Junto a estas líneas pongo algunas imágenes que capté en mi viaje a Dicastillo. Es difícil expresar en estas grises fotografías la alegría del lugar. Bosques verdeantes sobre los que se eleva el palacio de ensueño. Una portalada que parece de castillo, con ese escudo de armas que representa las de la Condesa de la Vega del Pozo, y que tan grande es, que parece arrinconar a cualquier otro que se le quiera comparar, si exceptuamos el enorme de los Silva en el castillo de Barcience, en Toledo, que ocupa todo el muro de una torre.

La última de las fotografías es el testimonio de que existió algo de lo que se habló siempre como en voz baja, porque parecía imposible que a alguien se le ocurriera cosa tamaña. Pero existió, y ahí está el testimonio fotográfico. Se trata del gran mausoleo que doña María Diega mandó construir para señalar el lugar donde reposaban los restos de «Merlín», su perrito preferido, y que murió a finales del siglo XIX sumiendo en pena inconsolable a la buena señora.
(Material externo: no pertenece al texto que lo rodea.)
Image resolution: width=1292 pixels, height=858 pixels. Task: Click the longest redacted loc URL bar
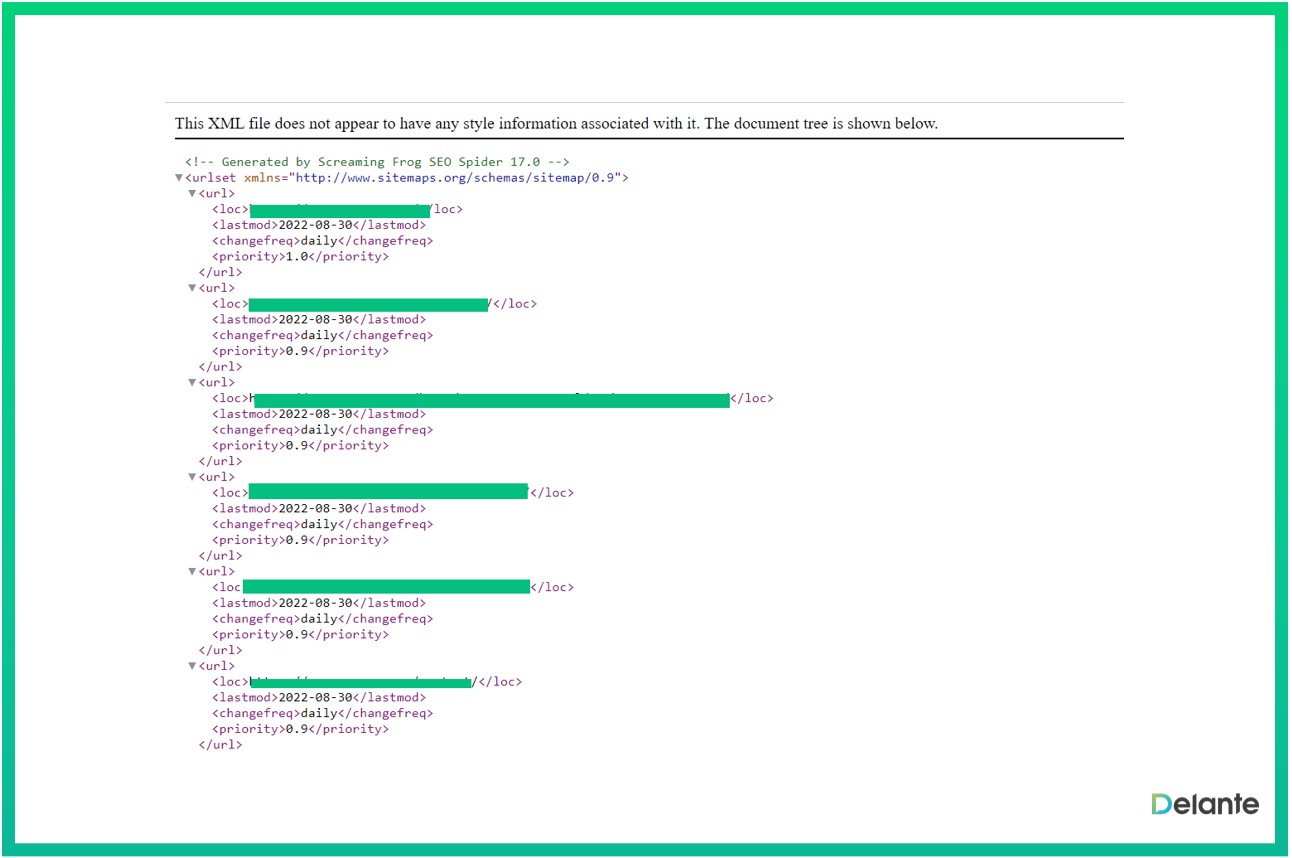491,399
Como si de una pirámide de blancos y nobles mármoles se tratase, a los arquitectos que hacían el palacio (Velázquez, Goizueta) les mandó diseñar un mausoleo gigantesco, que aquí vemos: ancho plinto de piedra, y sobre él urna tallada escoltada en sus esquinas con cráneos de carneros de cuyas bocas salen guirnaldas que en su centro acogen cartelas en las que aparecía el nombre del perro y la fecha de su muerte. Encima del todo, se puso una estatua representando ¡en plata! al perrito. La estatua se la llevó un conde heredero de María Diega, y el mausoleo a saber dónde estará a estas horas, pues de él nada queda en nuestros días, ni rastro siquiera de su asentamiento en el jardín.

Es, en todo caso, un ejemplo de la manía constructora, del espíritu monumentalista de Diega Desmassiéres, que en estos detalles justifica el hecho de que para su padre alzara un monumento tan fastuoso, único en todo el mundo, como el Panteón de Guadalajara. En el que, años después, ella misma descansaría.

En Dicastillo, perdido lugar, mínimo enclave de la alborotada orilla izquierda (Navarra) del Ebro, queda hoy para el visitante que guste de evocar grandezas silentes, un palacio de leyenda, el recuerdo de la gran señora nonecentista, y la memoria cierta de que, entre los castaños de Indias de su hoy abandonado parque, tuvo recuerdo y tumba el perrito «Merlín», alegría de sus horas. ¿No es una simpática manera de emplear el próximo día de fiesta, irse hasta Dicastillo?